A bondade

Acordo ao som das crianças a brincar, os pais começaram a trabalhar cedo na construção de uma casa que sonhavam um dia vir a ter. Os filhos, alguns mais crescidos e outros bebés, vão arranjando formas de aproveitar o dia da melhor forma possível. A isto poderia chamar-se na Europa como “o dia de levar os filhos ao trabalho”.


O dia vai passando e encontro-me num café e diante de mim vejo das coisas mais bonitas que vi nos últimos tempos. Na esplanada está um jovem sentado e surgem depois dois meninos que, entre risos, sentam-se nos bancos ao lado para aproveitar o vento fresco que uma ventoinha fornece. E não, claro que ninguém do café vai aborda-los dizendo que só se podem sentar se consumirem (são crianças por amor de Deus), mas a beleza da situação surge com o jovem. Começa a falar com os meninos e tira da mochila o seu portátil Mac para eles verem e os dois rapazolas começam a delirar! Tiram fotografias com o computador, põem as mãozinhas nos ombros do jovem enquanto se divertem a olhar para o ecrã... Ai Delhi, o quão bonita consegues ser.

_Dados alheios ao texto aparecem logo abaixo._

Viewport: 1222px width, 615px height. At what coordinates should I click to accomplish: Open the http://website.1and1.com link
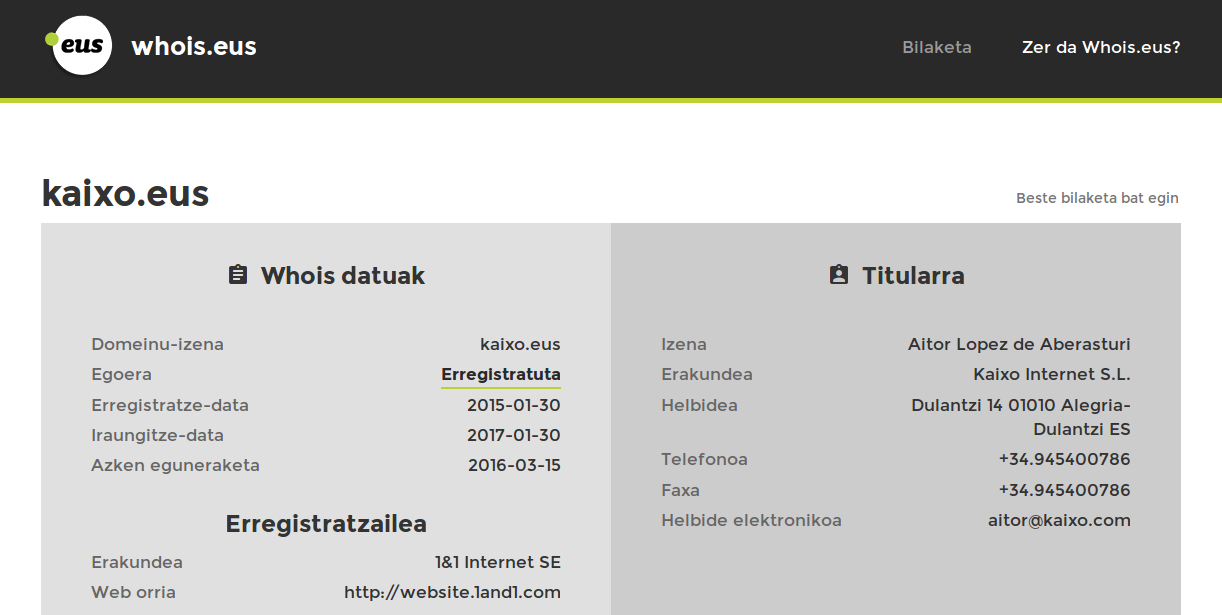pos(452,592)
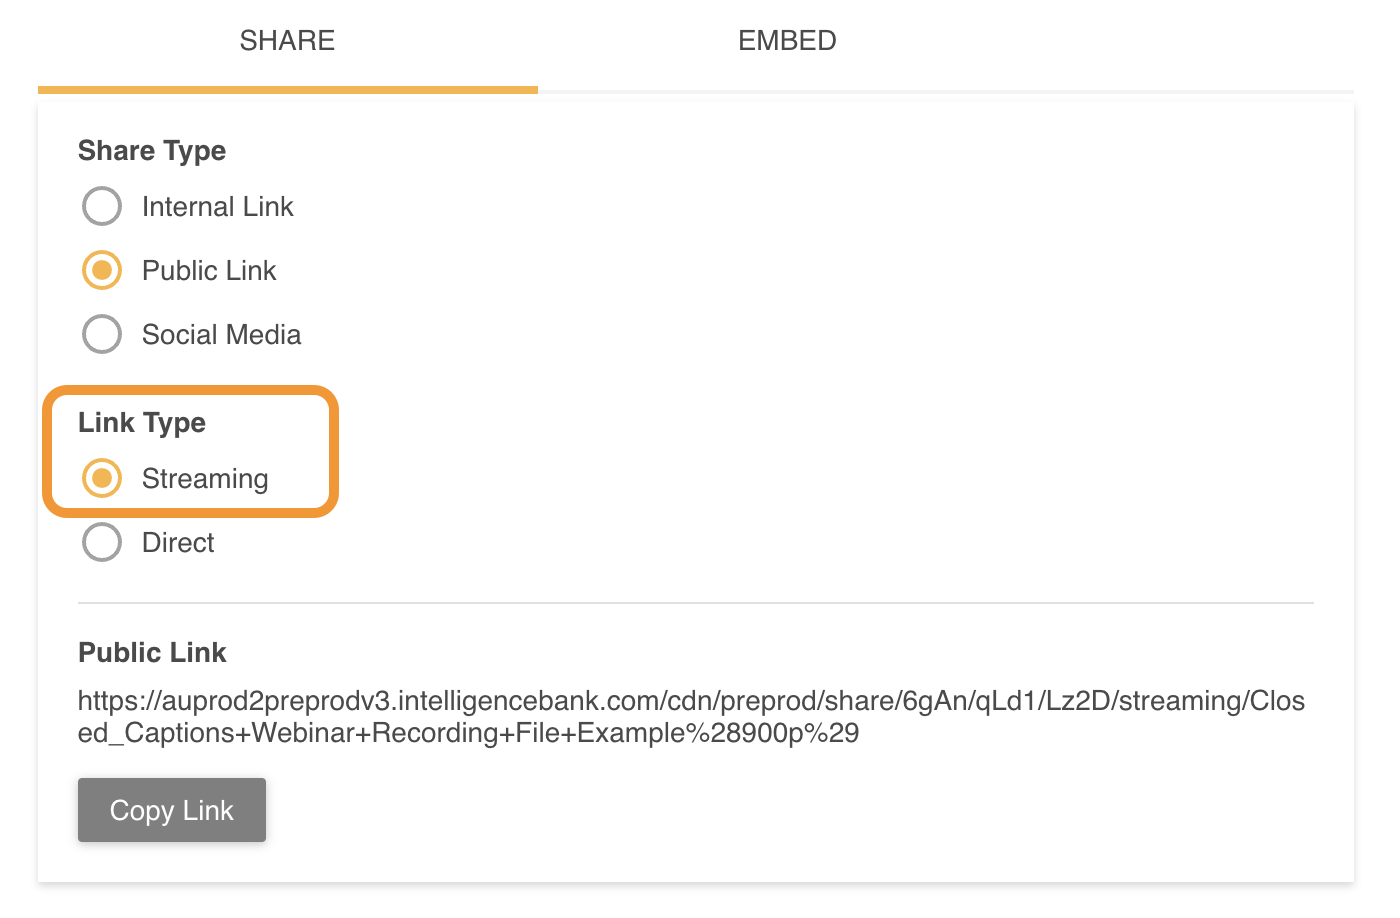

Apesar de toda a sujeira da rua, consegues pintar um quadro lindo a partir da bondade de um jovem que apenas quis proporcionar um bom momento aos meninos que, a julgar pelas t-shirts rasgadas, provavelmente nunca tinham visto um portátil de perto. Não importa a beleza de qualquer sítio do Mundo se nele viverem pessoas feias por dentro. A beleza de uma rua, cidade e até país faz-se, sim, a partir do bom coração das pessoas.